Rust is hard like brushing your teeth is hard. Yeah, it takes effort. But the alternative is rot.

The Ecosystem Actually Makes Sense

Cargo vs NPM

  • Want to add a dependency? cargo add serde — Done.
  • Want to update? cargo update — Done.
  • Want to check security? cargo audit — Done.
  • Want to know what broke? Cargo tells you, in detail, at compile time.

No npm audit showing 1,000 vulnerabilities you can’t fix because updating breaks everything. No package-lock.json merge conflicts. No “delete node_modules and pray” rituals.

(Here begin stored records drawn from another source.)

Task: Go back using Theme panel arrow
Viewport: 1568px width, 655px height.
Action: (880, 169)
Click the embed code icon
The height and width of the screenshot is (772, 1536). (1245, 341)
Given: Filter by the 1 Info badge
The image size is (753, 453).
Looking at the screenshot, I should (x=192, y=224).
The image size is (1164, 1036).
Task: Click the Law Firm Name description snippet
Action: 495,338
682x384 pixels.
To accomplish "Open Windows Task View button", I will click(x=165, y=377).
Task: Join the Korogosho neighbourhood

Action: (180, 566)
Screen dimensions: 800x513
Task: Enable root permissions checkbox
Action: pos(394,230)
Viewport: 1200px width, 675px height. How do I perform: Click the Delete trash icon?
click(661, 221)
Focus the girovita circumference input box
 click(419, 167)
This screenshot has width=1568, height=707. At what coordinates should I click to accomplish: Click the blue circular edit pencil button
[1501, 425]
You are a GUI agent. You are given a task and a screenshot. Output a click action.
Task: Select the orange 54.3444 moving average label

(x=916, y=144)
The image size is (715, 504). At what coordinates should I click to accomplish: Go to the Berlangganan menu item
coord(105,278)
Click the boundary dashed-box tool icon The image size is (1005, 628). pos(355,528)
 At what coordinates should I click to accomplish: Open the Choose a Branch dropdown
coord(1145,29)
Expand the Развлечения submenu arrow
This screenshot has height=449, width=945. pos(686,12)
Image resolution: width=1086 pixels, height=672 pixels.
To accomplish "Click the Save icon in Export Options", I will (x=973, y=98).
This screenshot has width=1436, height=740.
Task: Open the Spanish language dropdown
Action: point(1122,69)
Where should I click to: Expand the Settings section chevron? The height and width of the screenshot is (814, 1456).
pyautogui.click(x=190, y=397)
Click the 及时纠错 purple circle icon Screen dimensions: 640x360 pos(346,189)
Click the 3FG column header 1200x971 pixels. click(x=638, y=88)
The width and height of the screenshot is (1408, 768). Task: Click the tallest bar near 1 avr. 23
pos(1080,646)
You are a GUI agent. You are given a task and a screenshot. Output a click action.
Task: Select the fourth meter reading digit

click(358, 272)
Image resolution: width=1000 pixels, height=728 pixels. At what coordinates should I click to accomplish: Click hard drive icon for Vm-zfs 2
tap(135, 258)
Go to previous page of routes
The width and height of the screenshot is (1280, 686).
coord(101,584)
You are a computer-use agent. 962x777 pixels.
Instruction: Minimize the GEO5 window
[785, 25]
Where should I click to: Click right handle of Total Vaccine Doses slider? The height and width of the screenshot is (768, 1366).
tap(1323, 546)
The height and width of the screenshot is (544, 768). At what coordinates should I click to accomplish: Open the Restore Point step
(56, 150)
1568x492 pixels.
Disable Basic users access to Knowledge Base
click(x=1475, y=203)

Real Talk About Web Development

I just shipped a production dashboard using Rust for both backend (Axum) and frontend (Leptos + WebAssembly).

  • Zero JavaScript. Not “minimal JavaScript.” ZERO.
  • The backend is blazingly fast.
  • The frontend is reactive, type‑safe, and compiles to WASM that’s smaller than most JavaScript frameworks.
  • WebSocket connections handle real‑time updates flawlessly.

Could I have done this with React and Node.js? Sure. Would it have been 4× slower, 10× buggier, and 100× more frustrating? Absolutely.

The Bottom Line

I’m not saying JavaScript and Python are useless. They have their place.

I’m saying their place is not in my life anymore.

Rust taught me that:

  • Reliability isn’t a luxury, it’s a baseline.
  • Performance matters.
  • Your tools should help you, not fight you.
  • “It compiles” should mean something.

If you’re tired of:

  • Debugging obvious errors at runtime
  • Wrestling with build tools (npm install taking longer than writing your code)
  • “Works on my machine” syndrome
  • Type systems that are suggestions, not guarantees

Learn Rust. It’s not as hard as they say. The compiler is your friend. The community is helpful. And once it clicks, you’ll wonder why you ever put up with the madness.

Your Move

Still running npm install and hoping for the best?
Still adding @ts-ignore and calling it a day?
Still pretending that the GIL doesn’t matter?

The Rust compiler is waiting. And it actually has your back.

🦀 Rust: Where “it compiles” actually means something.